National Guard soldiers and airmen rescued hundreds of people, cleared roads and distributed food and water during operations following Hurricane Ida.

Guard leaders outlined the efforts last week. More than 8,000 Guardsmen from 11 states deployed to Louisiana in the wake of the storm. They brought 36 aircraft, 74 boats, 198 high-water vehicles, generators and engineers.

Ida hit Louisiana on Aug. 29 as a Category 4 storm, with sustained winds of 150 mph and heavy rainfall. It caused catastrophic flooding and damage, leaving thousands without power in Louisiana and Mississippi.
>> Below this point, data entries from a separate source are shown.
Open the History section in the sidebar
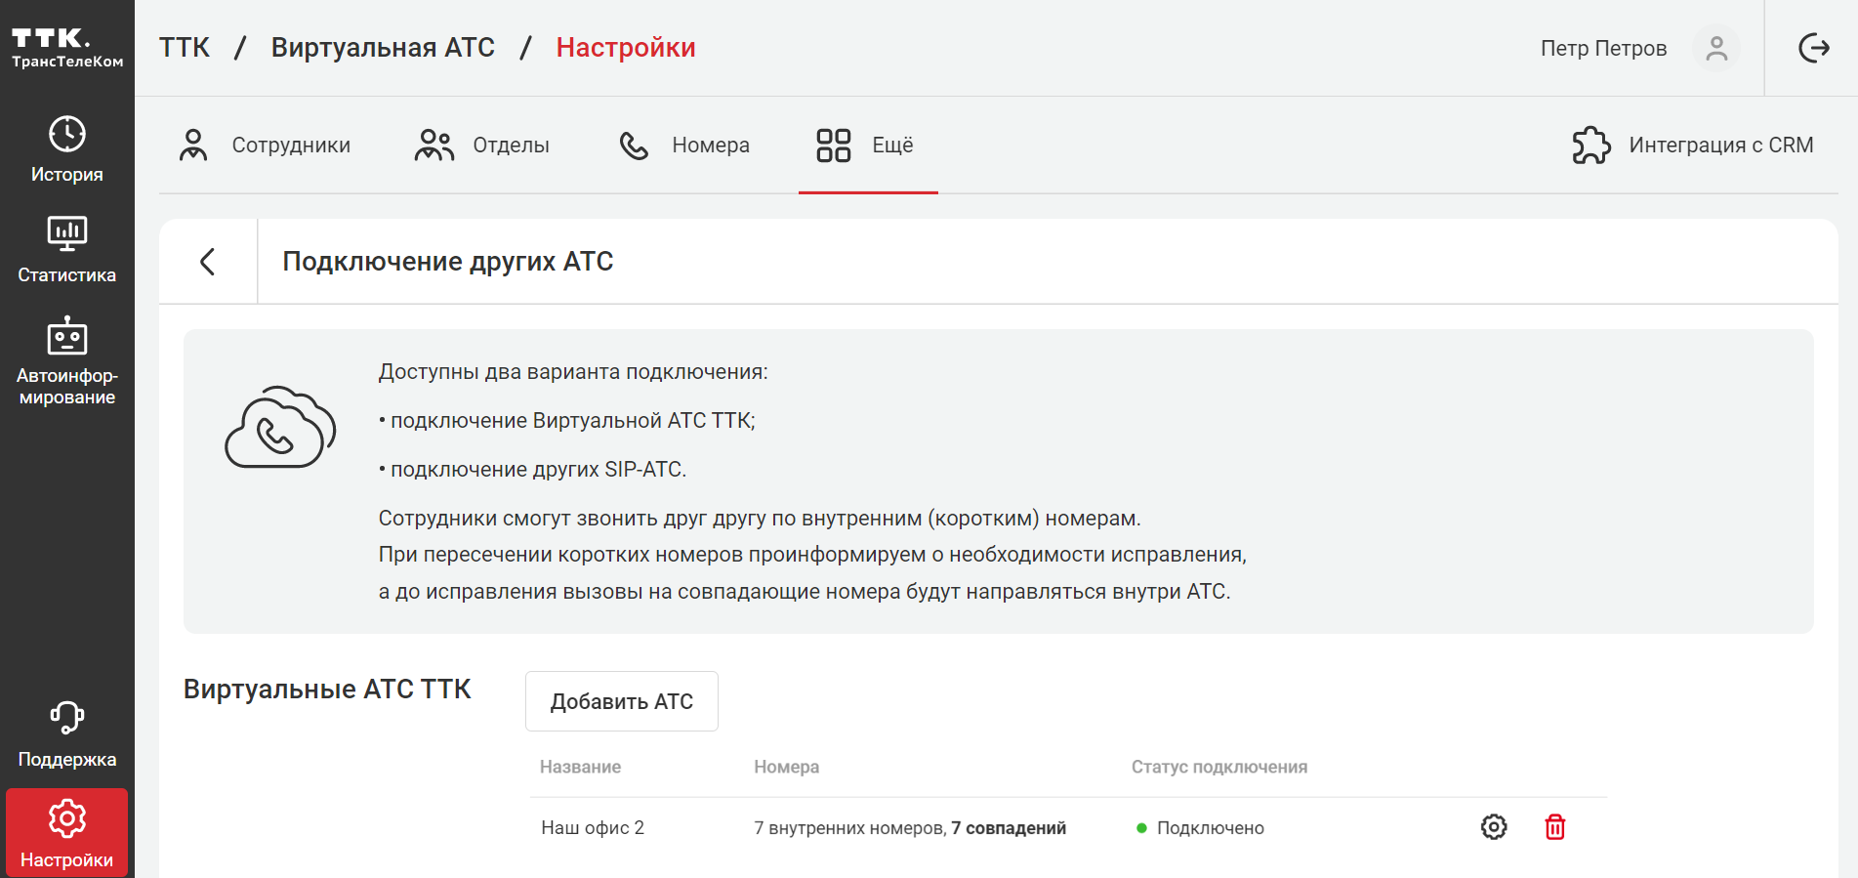Viewport: 1858px width, 878px height. [x=66, y=148]
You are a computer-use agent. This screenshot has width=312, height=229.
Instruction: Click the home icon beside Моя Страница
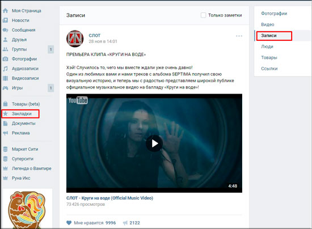pyautogui.click(x=5, y=11)
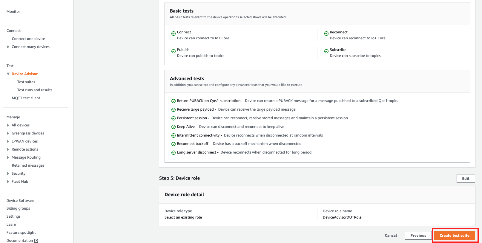Click the Persistent session checkmark icon
482x243 pixels.
click(x=173, y=118)
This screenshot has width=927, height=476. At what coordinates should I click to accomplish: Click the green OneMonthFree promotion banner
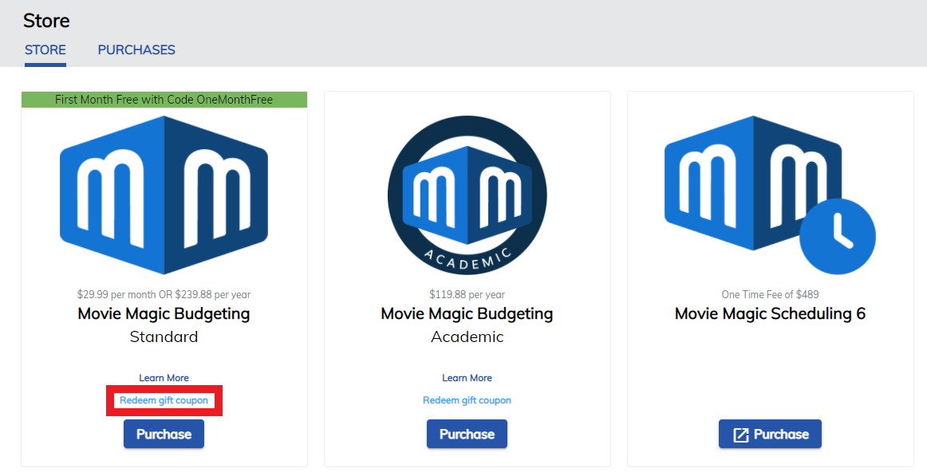click(x=164, y=99)
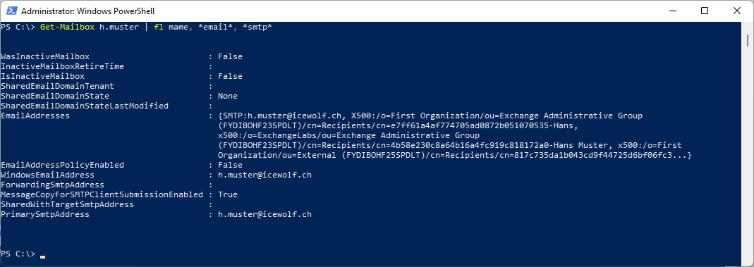Minimize the PowerShell window
754x267 pixels.
672,11
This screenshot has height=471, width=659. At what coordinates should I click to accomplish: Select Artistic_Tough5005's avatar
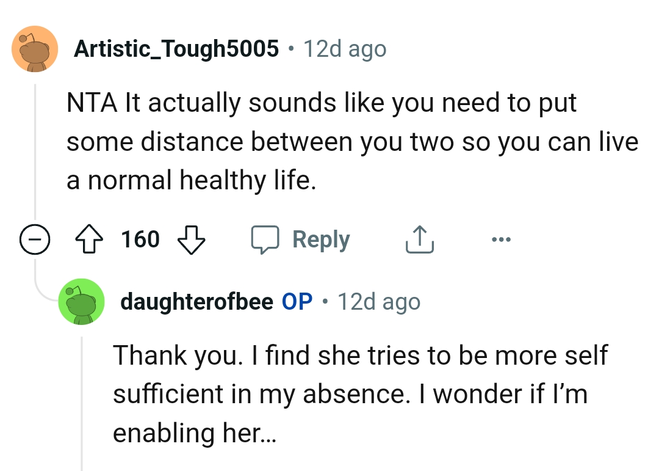35,49
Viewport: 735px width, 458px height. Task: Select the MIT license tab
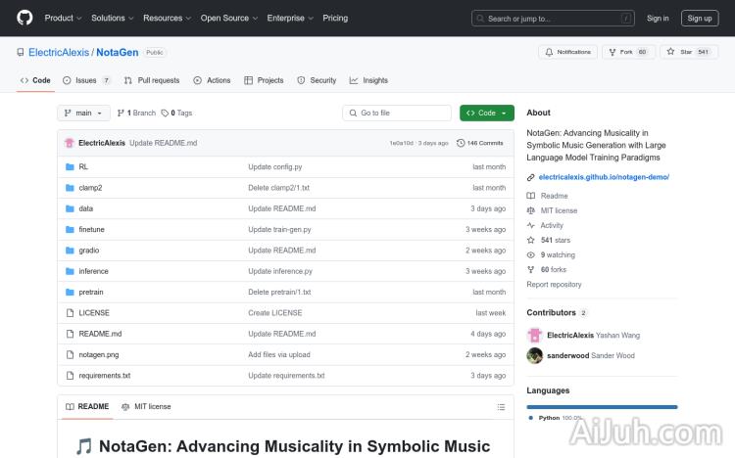146,406
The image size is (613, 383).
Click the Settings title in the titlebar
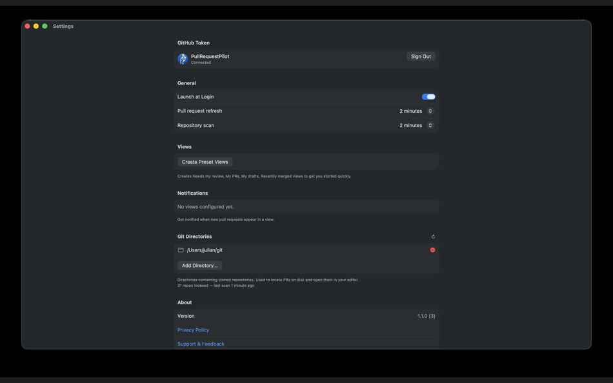[64, 26]
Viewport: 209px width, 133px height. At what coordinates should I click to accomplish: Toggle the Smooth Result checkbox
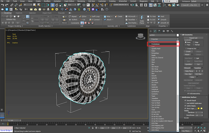pyautogui.click(x=185, y=101)
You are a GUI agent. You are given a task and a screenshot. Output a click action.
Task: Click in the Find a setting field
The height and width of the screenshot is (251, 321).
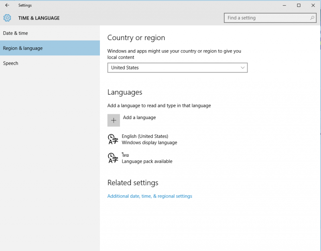270,18
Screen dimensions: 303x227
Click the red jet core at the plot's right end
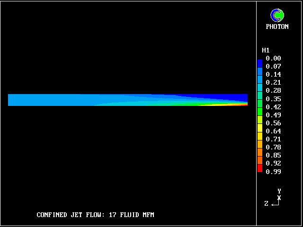click(x=244, y=105)
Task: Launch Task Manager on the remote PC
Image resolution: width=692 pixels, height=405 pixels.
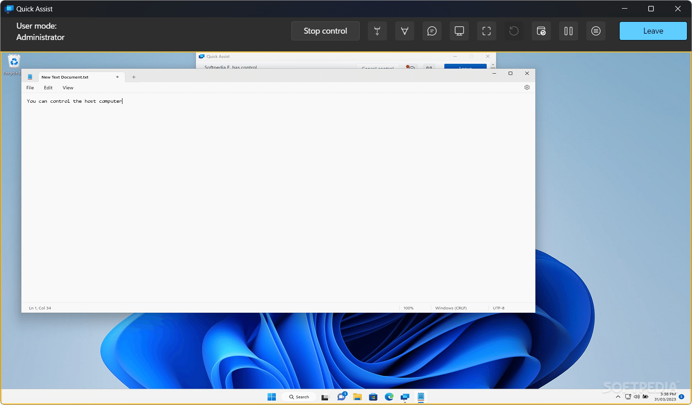Action: click(541, 31)
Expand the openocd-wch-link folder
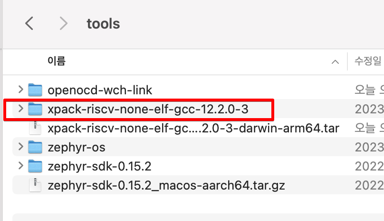Image resolution: width=384 pixels, height=221 pixels. click(20, 90)

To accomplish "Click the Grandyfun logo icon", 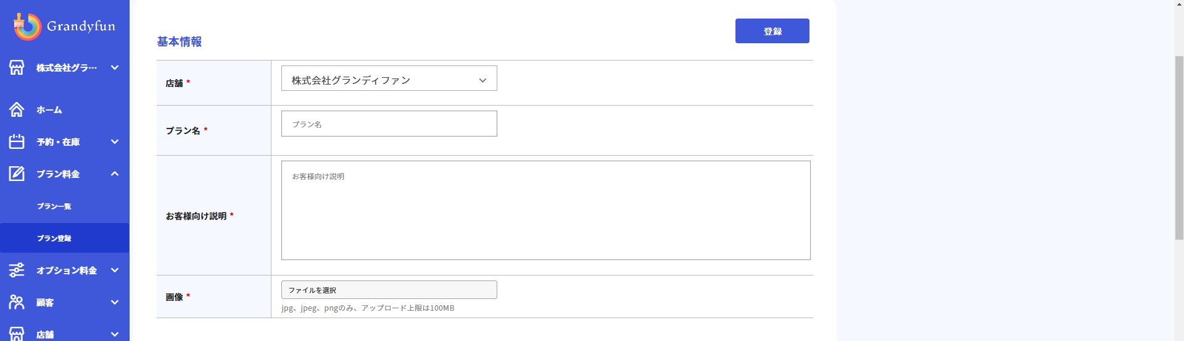I will tap(27, 27).
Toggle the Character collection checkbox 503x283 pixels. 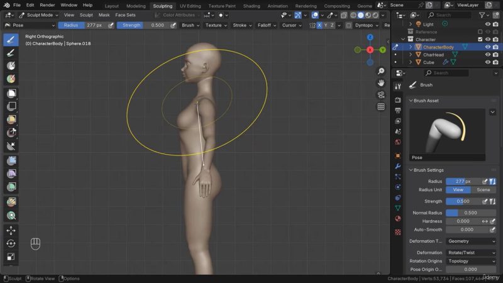(x=480, y=39)
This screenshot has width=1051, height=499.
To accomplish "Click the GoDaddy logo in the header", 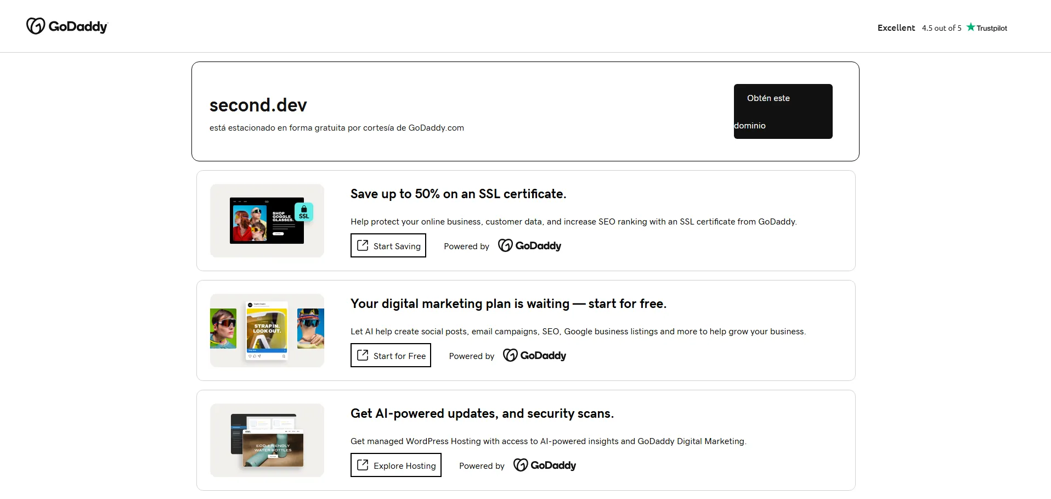I will click(x=67, y=26).
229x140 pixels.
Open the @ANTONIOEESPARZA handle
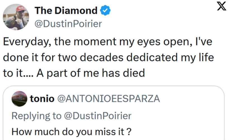(108, 99)
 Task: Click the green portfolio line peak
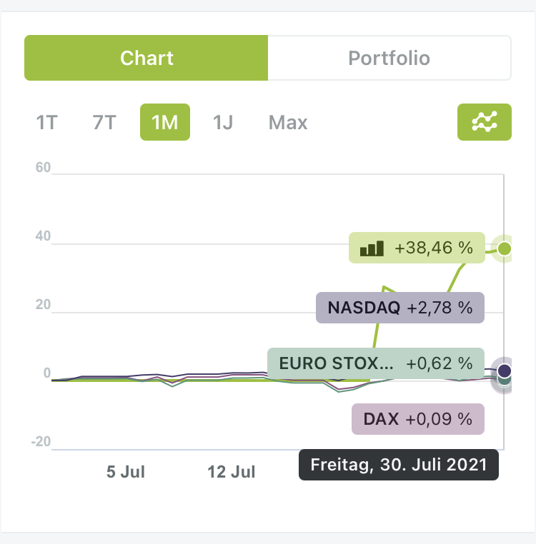click(384, 287)
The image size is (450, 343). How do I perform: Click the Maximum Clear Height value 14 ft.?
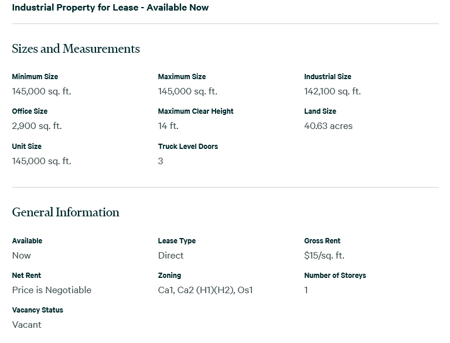[168, 126]
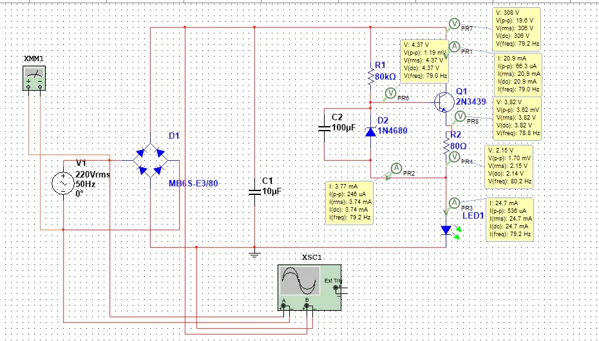Click the Ext Trig terminal on oscilloscope
The height and width of the screenshot is (341, 599).
pyautogui.click(x=334, y=288)
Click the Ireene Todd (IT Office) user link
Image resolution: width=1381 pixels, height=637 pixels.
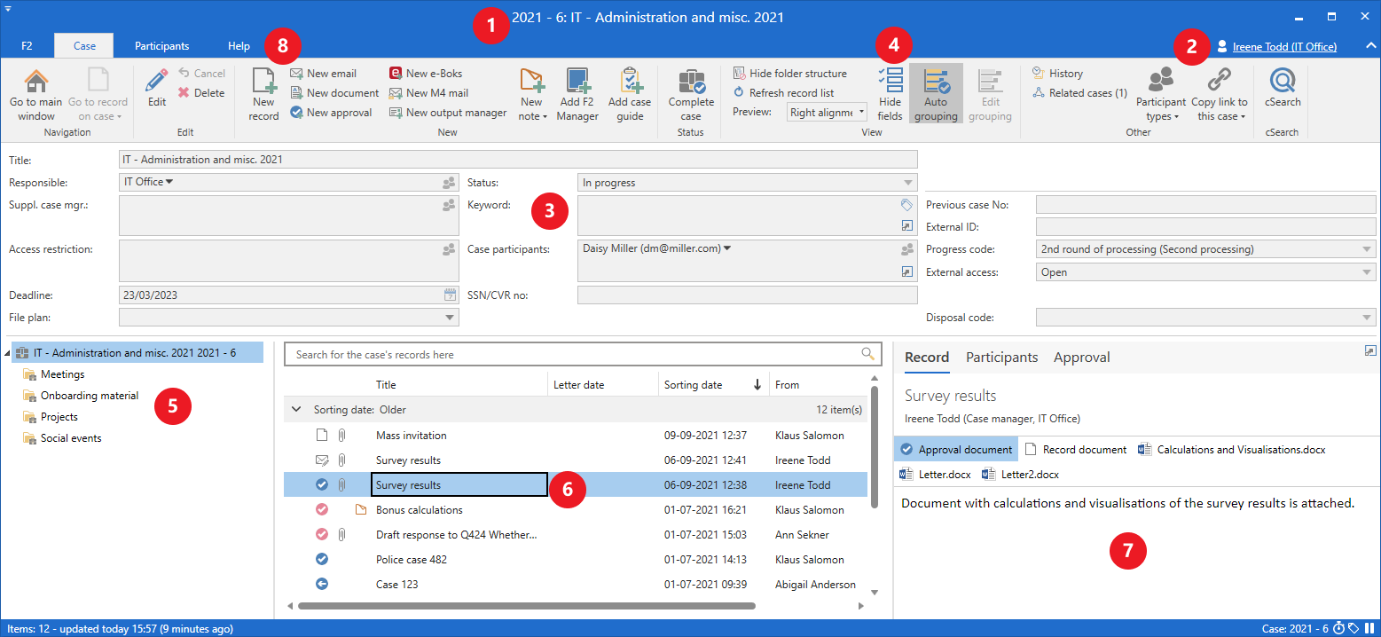(1283, 47)
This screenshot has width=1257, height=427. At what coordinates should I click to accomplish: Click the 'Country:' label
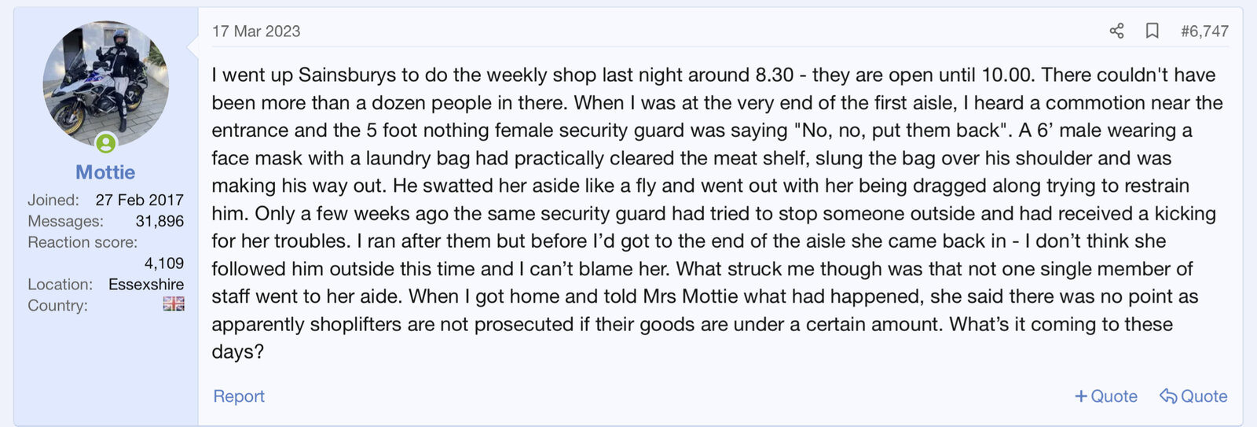pyautogui.click(x=57, y=305)
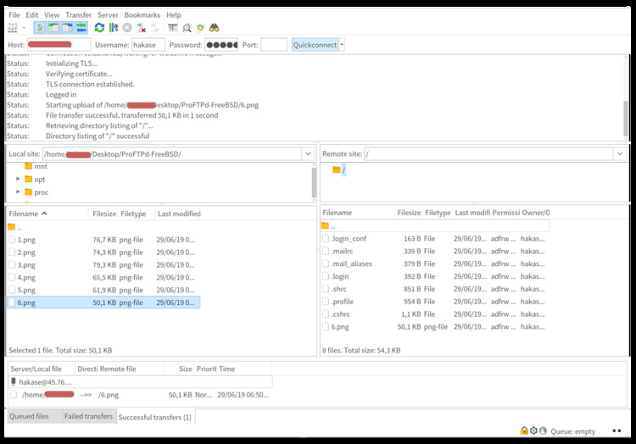Click the green refresh file lists icon

tap(99, 28)
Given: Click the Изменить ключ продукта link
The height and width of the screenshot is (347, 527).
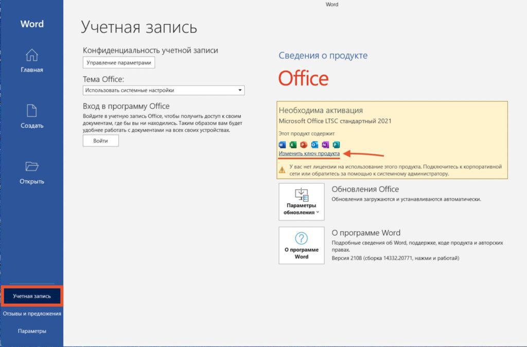Looking at the screenshot, I should (x=309, y=154).
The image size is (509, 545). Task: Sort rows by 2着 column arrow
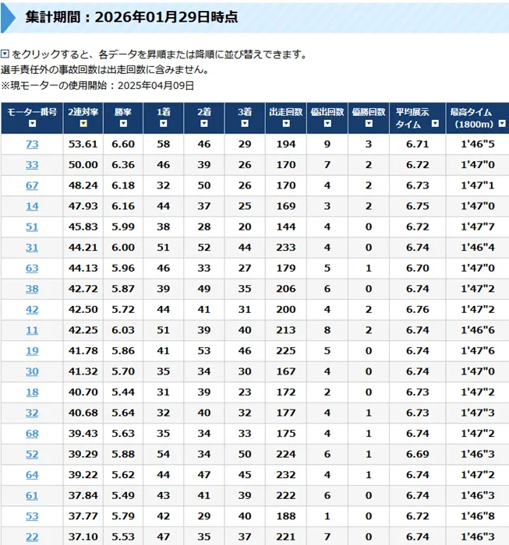(203, 124)
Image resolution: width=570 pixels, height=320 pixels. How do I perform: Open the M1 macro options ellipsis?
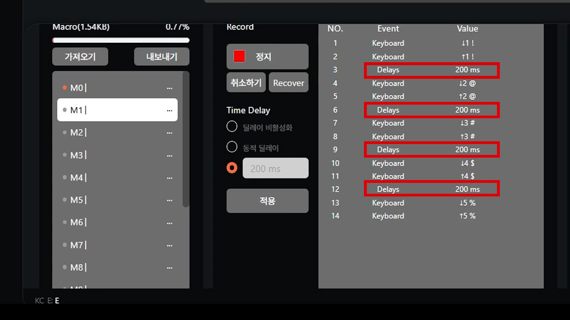coord(170,111)
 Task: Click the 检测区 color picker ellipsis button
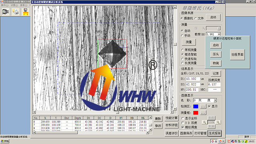pyautogui.click(x=203, y=106)
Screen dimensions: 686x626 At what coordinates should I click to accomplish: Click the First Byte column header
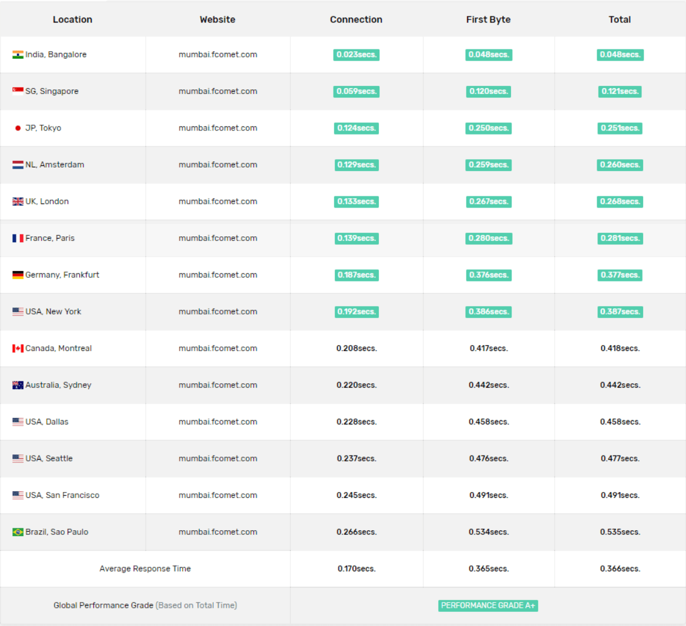tap(488, 19)
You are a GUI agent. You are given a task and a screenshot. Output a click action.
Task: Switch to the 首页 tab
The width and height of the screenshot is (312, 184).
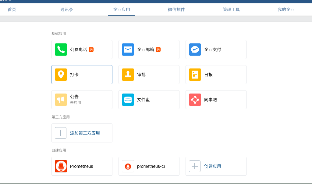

The Guard’s efforts included search and rescue sweeps of 31 parishes, during which 393 people and 60 pets were carried to safety. That includes 135 people and four dogs who were trapped by flooding in LaPlace, Louisiana.

At the same time, the Guard cleared 403 miles of roadways clogged with debris, allowing rescue personnel and relief organizations to access hard-hit communities. As of last Wednesday, the Guard had opened 17 locations to distribute food and water to those in need, with plans to open up 40 in all.

“This is definitely one of those situations when the going gets tough, the tough have to get going,” said Maj. Gen. Lee W. Hopkins, Louisiana’s assistant adjutant general.

Hopkins said he anticipated the Guard distributing millions of meals and bottles of water.

In addition to 4,300 members of the Louisiana National Guard, other states supporting the efforts included Alabama, Arkansas, Florida, Georgia, Kansas, Mississippi, Missouri, Oklahoma, Mississippi, North Carolina and Texas, with many others committed to help or offering assistance as of last week.

Gen. Daniel R. Hokanson, the chief of the National Guard Bureau, said the storm response was another example of the Guard fulfilling its mission.

“Here at home, the National Guard continues to live up to its promise of Always Ready, Always There,” he said.

Hopkins said peak Guard operations in Louisiana would last for two or three weeks, with the Guard ramping down its presence once power and water are restored and stores reopen.

“Our soldiers and airmen have been doing remarkably hard work,” he said. “We have a lot left to do to recover.”